我想知道是否有更好的方法将 base64 格式的音频文件转换为 .wav 文件而不将它们存储在当前目录中。
问题是,我从用户使用 FastAPI 发送 POST 请求上传时获取了 Base64 格式的音频文件,然后对它们进行解码并将其转换为 .wav 文件,因为我需要将这些文件传递给我创建的一些函数,以便进行预处理和转录文件,这些函数使用 .wav 文件的 Wave 模块。由于我创建 .wav 文件只是为了转录它们,所以我不需要存储它们,最后我用 os.unlink 函数删除它们。
import fastapi_server.preprocessing_f as pr
app = FastAPI()
class AudioBase64(BaseModel):
audio_name: str = Field(..., min_length=1, example="my-audio")
data_base64: str = Field(..., min_length=1)
@app.post(
path="/upload-base64-audios/",
status_code=status.HTTP_200_OK
)
async def upload_base64_audios(audios: list[AudioBase64] = Body(...)):
model: str = "~/models"
dir_name = os.path.expanduser(model)
output_graph, scorer = pr.resolve_models(dir_name)
model_retval: List[str] = pr.load_model(output_graph, scorer)
all_names: list[str] = []
all_datas: list[str] = []
all_decode: list[str] = []
aggresive = 1
transcriptions: list[str] = []
new_data: list[str] = []
final_data: list[str] = []
header: list[str] = ["audio_name", "transcriptions"]
for i in range(len(audios)):
name = audios[i].audio_name
data = audios[i].data_base64
decode = base64.b64decode(data)
all_names.append(name)
all_datas.append(data)
all_decode.append(decode)
filename = "%s.wav" % name
with open(filename, "wb") as f:
f.write(decode)
cwd = os.getcwd()
files = glob.glob(cwd + "/" + name + ".wav")
segments, sample_rate, audio_length = pr.vad_segment_generator(
files[0], aggresive
)
for k, segment in enumerate(segments):
audio = np.frombuffer(segment, dtype=np.int16)
output = pr.stt(model_retval[0], audio)
transcript = output[0]
transcriptions.append(transcript)
new_data = [all_names[i], transcriptions[i]]
final_data.append(new_data)
dir_files = glob.glob(cwd + "/*.wav")
for file in dir_files:
os.unlink(file)
new_df = pd.DataFrame(final_data, columns=header)
stream = io.StringIO()
new_df.to_csv(stream, index=False)
response: Response = StreamingResponse(
iter([stream.getvalue()]), media_type="text/csv"
)
response.headers["Content-Disposition"] = "attachment; filename=my-file.csv"
return response
I would like to know if there is a better way to convert base64-format audio files into .wav files without storage them on current directory.

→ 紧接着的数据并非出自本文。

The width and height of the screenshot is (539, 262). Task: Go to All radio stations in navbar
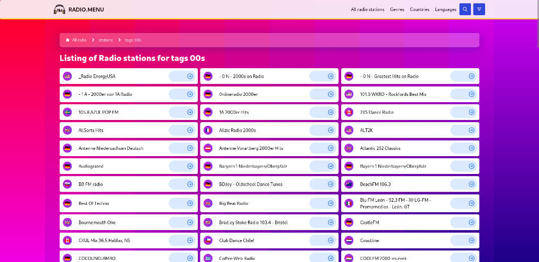pos(367,9)
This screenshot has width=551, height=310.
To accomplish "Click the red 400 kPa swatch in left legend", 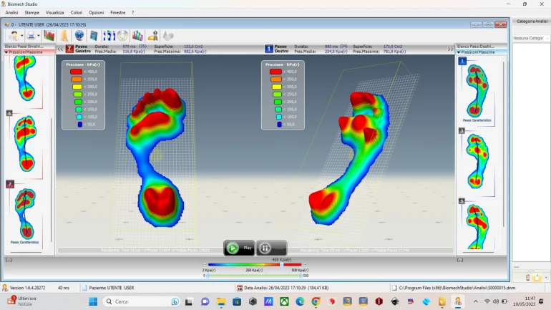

The thing is that I get base64-format audio files from user uploading whith a POST request with FastAPI, then I decode them and convert them into .wav files because I need to pass the files over some functions that I created in order to preprocess and transcript the files and those functions use the wave module for .wav files. Due to I created .wav files for nothing more than transcripting them, so I don't need to store them and I finally delete them with os.unlink function.
import fastapi_server.preprocessing_f as pr
app = FastAPI()
class AudioBase64(BaseModel):
audio_name: str = Field(..., min_length=1, example="my-audio")
data_base64: str = Field(..., min_length=1)
@app.post(
path="/upload-base64-audios/",
status_code=status.HTTP_200_OK
)
async def upload_base64_audios(audios: list[AudioBase64] = Body(...)):
model: str = "~/models"
dir_name = os.path.expanduser(model)
output_graph, scorer = pr.resolve_models(dir_name)
model_retval: List[str] = pr.load_model(output_graph, scorer)
all_names: list[str] = []
all_datas: list[str] = []
all_decode: list[str] = []
aggresive = 1
transcriptions: list[str] = []
new_data: list[str] = []
final_data: list[str] = []
header: list[str] = ["audio_name", "transcriptions"]
for i in range(len(audios)):
name = audios[i].audio_name
data = audios[i].data_base64
decode = base64.b64decode(data)
all_names.append(name)
all_datas.append(data)
all_decode.append(decode)
filename = "%s.wav" % name
with open(filename, "wb") as f:
f.write(decode)
cwd = os.getcwd()
files = glob.glob(cwd + "/" + name + ".wav")
segments, sample_rate, audio_length = pr.vad_segment_generator(
files[0], aggresive
)
for k, segment in enumerate(segments):
audio = np.frombuffer(segment, dtype=np.int16)
output = pr.stt(model_retval[0], audio)
transcript = output[0]
transcriptions.append(transcript)
new_data = [all_names[i], transcriptions[i]]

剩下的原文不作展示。